The education tours arranged by Australian interest group China Matters were bound to end in tears. All it was ever going to take to scuttle the efforts of the organisers to improve bilateral understanding through parliamentary visits was for Australian politicians to speak their minds and shine a light on issues that Beijing prefers to keep in the shade. Not hard to see that coming.
To anyone familiar with the current leadership in China, it could hardly have come as a surprise, either, that Beijing would refuse to issue visas for Liberal politicians Andrew Hastie and James Paterson on account of things they said. How often do officials in Beijing need to tell Australians to shut up or suffer the consequences for that message to hit home?
But a closer look at the language in which the embassy couched its response suggests that the idea of parliamentary education tours to China was not just unworkable but fundamentally ill-conceived.
The China Matters team billed the event as a “nuanced” education tour. For Beijing it was a re-education tour – an effort behind closed doors to convert the tourists to the Communist Party’s point of view. The idea of education as re-education is implicit in the embassy’s response.
As long as people genuinely “repent”, the embassy declared, the door remains open to all Australians. No further correspondence on this matter will be entered into as “China will never yield to colonisation of ideas and values”.
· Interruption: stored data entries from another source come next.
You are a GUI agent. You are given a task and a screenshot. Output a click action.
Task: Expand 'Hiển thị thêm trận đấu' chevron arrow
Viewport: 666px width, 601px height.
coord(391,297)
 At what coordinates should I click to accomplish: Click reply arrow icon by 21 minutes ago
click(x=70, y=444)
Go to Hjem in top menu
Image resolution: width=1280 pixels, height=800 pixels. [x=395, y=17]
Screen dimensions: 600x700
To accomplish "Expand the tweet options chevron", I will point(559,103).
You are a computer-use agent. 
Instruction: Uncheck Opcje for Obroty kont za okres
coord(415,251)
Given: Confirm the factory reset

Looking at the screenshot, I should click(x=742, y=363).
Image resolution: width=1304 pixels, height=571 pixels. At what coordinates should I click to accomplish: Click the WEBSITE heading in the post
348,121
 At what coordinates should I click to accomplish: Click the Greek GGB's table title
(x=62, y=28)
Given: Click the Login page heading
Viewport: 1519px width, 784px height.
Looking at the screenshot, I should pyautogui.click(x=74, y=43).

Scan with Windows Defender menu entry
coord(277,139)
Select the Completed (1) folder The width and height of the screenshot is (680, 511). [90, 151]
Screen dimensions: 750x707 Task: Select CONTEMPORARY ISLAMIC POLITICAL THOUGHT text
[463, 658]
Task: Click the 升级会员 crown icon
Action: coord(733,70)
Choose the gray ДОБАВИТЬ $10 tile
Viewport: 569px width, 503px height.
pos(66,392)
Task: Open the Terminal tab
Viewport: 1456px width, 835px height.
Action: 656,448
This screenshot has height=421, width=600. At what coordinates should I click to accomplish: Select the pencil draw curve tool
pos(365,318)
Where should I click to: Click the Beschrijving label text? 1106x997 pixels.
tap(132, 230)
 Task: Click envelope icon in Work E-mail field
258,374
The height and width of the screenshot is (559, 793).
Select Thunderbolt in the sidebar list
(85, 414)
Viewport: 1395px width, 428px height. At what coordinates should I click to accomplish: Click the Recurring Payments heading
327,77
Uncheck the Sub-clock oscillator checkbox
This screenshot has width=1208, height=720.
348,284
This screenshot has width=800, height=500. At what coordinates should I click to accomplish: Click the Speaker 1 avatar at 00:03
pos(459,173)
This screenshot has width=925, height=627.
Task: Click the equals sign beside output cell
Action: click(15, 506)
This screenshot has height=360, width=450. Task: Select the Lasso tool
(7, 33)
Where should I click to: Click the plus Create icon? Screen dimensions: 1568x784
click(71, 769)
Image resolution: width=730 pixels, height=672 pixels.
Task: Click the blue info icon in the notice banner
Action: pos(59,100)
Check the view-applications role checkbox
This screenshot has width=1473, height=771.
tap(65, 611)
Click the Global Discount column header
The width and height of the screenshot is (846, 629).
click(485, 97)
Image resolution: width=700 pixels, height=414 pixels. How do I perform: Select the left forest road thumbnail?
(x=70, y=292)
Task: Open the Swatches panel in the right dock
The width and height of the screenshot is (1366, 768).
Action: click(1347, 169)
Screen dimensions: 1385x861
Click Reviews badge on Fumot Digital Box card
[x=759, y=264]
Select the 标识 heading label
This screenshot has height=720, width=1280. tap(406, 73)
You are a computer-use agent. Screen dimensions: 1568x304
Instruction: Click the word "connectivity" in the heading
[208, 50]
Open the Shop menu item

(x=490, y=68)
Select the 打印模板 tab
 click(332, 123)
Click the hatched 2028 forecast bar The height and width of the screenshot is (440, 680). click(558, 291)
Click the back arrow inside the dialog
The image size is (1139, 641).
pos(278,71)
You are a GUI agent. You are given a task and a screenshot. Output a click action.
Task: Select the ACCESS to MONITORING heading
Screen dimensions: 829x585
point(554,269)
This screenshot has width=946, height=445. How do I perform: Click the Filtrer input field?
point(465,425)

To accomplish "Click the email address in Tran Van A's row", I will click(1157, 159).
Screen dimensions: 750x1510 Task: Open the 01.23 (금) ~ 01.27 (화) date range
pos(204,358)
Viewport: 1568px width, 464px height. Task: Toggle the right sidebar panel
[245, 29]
The phrasing of the embassy’s response is eerily similar to the language employed by officials in Beijing in trying to explain why they are holding a million Uyghur Muslims in forced education camps in Xinjiang: it’s about education, repentance, and awakening. Australians appear to be in need of similar treatment.
Official documents recently leaked to The New York Times illustrate how this kind of education is explained to the family members and friends of those incarcerated in Xinjiang. Officials concede that people undergoing forced education have done nothing wrong. Still, they harbour “unhealthy thoughts” that need to be remedied through education. For those who take part in the forced education programs and then sincerely repent, awaken, and embrace the beliefs of the party, the door of the prison will be open too.
The embassy’s remark that the door “will always remain open” if Hastie and Paterson “repent and redress their mistakes” echoes these official explanations of mass forced re-education because both stem from a common set of assumptions about authority and education under party rule. The party is both absolutely powerful and absolutely correct and there is no room for disagreement.
The party is also exceptionally generous in extending its forgiveness to people with unhealthy thoughts who publicly recant. In the case of Xinjiang, according to the Times, critics of the internment policies are told to be grateful for the party’s help and to stay quiet. For Australians, the message is that the door is open to those who appreciate the party’s generosity and remain silent.
This is where the party’s claim that it won’t tolerate colonisation of ideas and values starts to come unstuck. Its antiquated language of repentance, reform, and awakening is itself a colonial borrowing from Japanese prison reform initiatives of the colonial era and from Christian conversion-moralising of the same period.
Christian conversion language was transplanted into the party lexicon through 19th century hymns and sermons which missionaries translated into Chinese and recited in that country’s church halls and public squares before circulating them through the new mass commercial presses they founded around the turn of the 20th century. Preeminent nationalist leader Sun Yat-sen, a Christian himself, transposed many Western missionary terms such as ‘conversion’ and ‘awakening’ into a colloquial nationalist vocabulary which was fused with Leninism in the early protocols of the Chinese Communist Party.
When party leaders speak of the need for repentance and conversion to their point of view, they follow a colonial logic more potent than any that Australians can muster, a colonial logic of their own devising.
Of course there is a vast difference between being held in camps and being told you can’t visit China. But when it comes to being lectured at by party authorities, Australians don’t like being colonized any more than the Uyghurs of Xinjiang.